* **PROBLEM TO SOLVE**: Check every line below for the word "field" and show those that hold it.

(Records excerpted from a collection)
=== Section Start ===
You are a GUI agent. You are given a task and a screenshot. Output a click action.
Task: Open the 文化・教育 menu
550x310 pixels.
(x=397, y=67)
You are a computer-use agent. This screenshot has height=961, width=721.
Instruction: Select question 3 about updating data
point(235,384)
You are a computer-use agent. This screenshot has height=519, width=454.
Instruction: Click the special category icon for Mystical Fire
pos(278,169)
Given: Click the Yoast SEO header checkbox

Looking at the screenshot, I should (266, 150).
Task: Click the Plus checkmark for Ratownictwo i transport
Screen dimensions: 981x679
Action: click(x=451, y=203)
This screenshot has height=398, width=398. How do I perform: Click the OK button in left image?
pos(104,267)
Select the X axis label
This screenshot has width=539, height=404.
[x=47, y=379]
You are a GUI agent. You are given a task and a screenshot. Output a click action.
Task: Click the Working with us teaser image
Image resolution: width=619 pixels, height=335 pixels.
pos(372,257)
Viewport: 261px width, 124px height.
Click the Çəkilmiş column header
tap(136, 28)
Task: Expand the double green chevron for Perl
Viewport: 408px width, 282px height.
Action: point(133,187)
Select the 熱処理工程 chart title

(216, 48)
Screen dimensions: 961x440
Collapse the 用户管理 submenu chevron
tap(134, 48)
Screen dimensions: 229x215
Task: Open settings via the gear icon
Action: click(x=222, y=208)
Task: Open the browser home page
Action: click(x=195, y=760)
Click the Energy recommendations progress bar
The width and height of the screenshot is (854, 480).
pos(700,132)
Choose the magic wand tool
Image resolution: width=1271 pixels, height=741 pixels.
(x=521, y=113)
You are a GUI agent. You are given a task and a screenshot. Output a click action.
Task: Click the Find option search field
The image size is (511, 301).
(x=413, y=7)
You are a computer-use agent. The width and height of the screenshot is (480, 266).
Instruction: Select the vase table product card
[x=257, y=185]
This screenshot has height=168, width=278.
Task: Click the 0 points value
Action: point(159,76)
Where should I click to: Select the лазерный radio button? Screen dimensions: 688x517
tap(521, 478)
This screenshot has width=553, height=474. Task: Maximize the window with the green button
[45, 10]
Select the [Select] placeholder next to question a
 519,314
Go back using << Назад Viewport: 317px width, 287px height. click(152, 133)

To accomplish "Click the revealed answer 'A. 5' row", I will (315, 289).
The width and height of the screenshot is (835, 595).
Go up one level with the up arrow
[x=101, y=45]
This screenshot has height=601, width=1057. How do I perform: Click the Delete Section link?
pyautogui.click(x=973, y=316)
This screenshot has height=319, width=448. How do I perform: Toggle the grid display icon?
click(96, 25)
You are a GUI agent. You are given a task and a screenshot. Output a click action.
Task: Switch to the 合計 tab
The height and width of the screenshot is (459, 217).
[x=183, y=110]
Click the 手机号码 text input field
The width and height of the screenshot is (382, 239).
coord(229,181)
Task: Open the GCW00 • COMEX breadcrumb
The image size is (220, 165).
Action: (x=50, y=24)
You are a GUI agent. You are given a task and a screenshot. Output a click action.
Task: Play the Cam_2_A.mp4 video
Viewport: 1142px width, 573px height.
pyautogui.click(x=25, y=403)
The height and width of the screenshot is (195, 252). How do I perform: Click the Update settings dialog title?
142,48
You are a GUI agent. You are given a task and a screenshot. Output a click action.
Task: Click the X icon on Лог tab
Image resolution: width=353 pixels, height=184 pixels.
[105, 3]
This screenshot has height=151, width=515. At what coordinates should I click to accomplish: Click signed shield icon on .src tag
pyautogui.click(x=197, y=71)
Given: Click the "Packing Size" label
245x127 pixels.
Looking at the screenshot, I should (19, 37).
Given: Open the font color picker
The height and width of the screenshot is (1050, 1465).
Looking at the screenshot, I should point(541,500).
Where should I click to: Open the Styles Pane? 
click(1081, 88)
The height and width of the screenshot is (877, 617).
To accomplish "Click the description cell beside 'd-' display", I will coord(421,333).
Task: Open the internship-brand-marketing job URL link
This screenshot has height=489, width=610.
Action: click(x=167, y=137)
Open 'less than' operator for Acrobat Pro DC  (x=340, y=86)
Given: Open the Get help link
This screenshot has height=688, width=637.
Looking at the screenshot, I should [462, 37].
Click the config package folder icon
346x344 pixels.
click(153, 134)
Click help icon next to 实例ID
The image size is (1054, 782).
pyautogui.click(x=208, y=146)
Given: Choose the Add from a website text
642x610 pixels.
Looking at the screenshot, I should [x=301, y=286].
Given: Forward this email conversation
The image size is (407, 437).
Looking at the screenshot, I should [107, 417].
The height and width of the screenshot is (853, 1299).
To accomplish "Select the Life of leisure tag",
=== Section End ===
* **ANSWER SECTION**:
Task: Click the Find option search field
Click the 手机号码 text input field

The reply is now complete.